Face à eux, Elon Musk, auquel on peut certainement reprocher beaucoup de choses, mais pas de ne rien tenter, est de ceux qui se trompent peut-être moins, dans la mesure où il risque ses idées dans des entreprises dont les retombées serviront à tous, y compris aux « rêveurs » sans grand projet ni ambition de « La nuit debout. » Les premiers s’indignent et critiquent, le second propose et agit.


(*) L’inspirateur initial du personnage de Tony Stark était Howard Hughes, aviateur américain, constructeur aéronautique et fabricant d’armement (1905-1976).

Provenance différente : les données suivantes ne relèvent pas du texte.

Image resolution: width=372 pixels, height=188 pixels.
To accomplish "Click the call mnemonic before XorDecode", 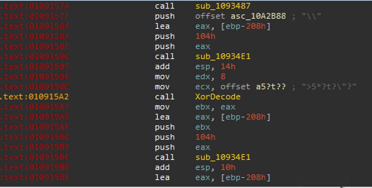I will 165,97.
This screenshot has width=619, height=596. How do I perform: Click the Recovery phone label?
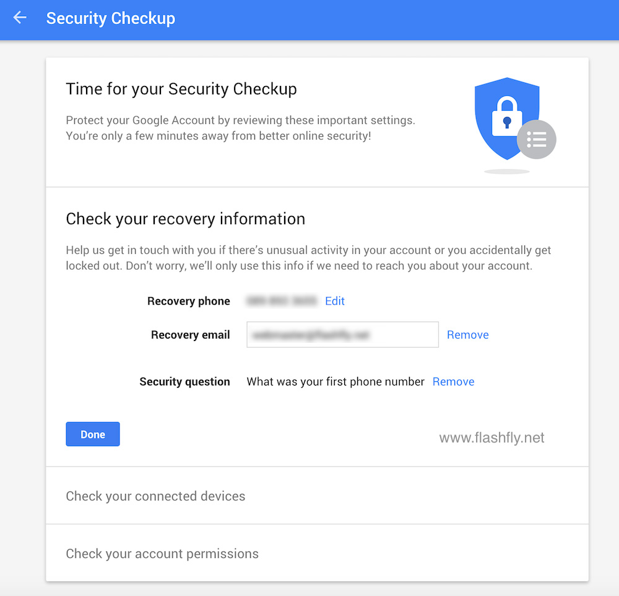[x=189, y=301]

(**) Aujourd’hui même (11 avril 2016) Tesla a annoncé le rappel de 2700 Model X en raison d’un défaut du siège arrière qui pourrait avancer en cas d’accident. C’est le moment de préciser que Tesla n’a jamais fait de bénéfice depuis sa création en 2003, que l’entreprise a vendu 50 000 véhicules (Model S et Model X) en 2015 et vise les 500 000 par an d’ici 2020. Pour se faire une idée de ce que ces chiffres représentent, on peut citer Porsche (segment sport) qui a vendu 225 000 véhicules en 2015, et PSA (constructeur généraliste) qui en a vendu 3 millions.

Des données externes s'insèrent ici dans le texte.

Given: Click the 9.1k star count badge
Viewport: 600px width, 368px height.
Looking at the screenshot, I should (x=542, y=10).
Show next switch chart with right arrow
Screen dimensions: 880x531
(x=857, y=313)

Mise à jour du mardi 6 février 2018 : La fusée Falcon Heavy de SpaceX – fusée « la plus puissante du monde » – a bien décollé de Floride mardi 6 février 2018, deux de ses trois boosters récupérables se sont reposés sans incident 8 minutes après le décollage et la voiture rouge d’Elon Musk embarquée pour l’occasion est bien en orbite. Le lanceur central, qui devait revenir sur une barge en mer, s’est écrasé dans l’océan Atlantique.


Illustration de couverture : Elon Musk en février 2016 devant le modèle le plus récent de la marque Tesla, la « Model X » (SUV, 4 x 4).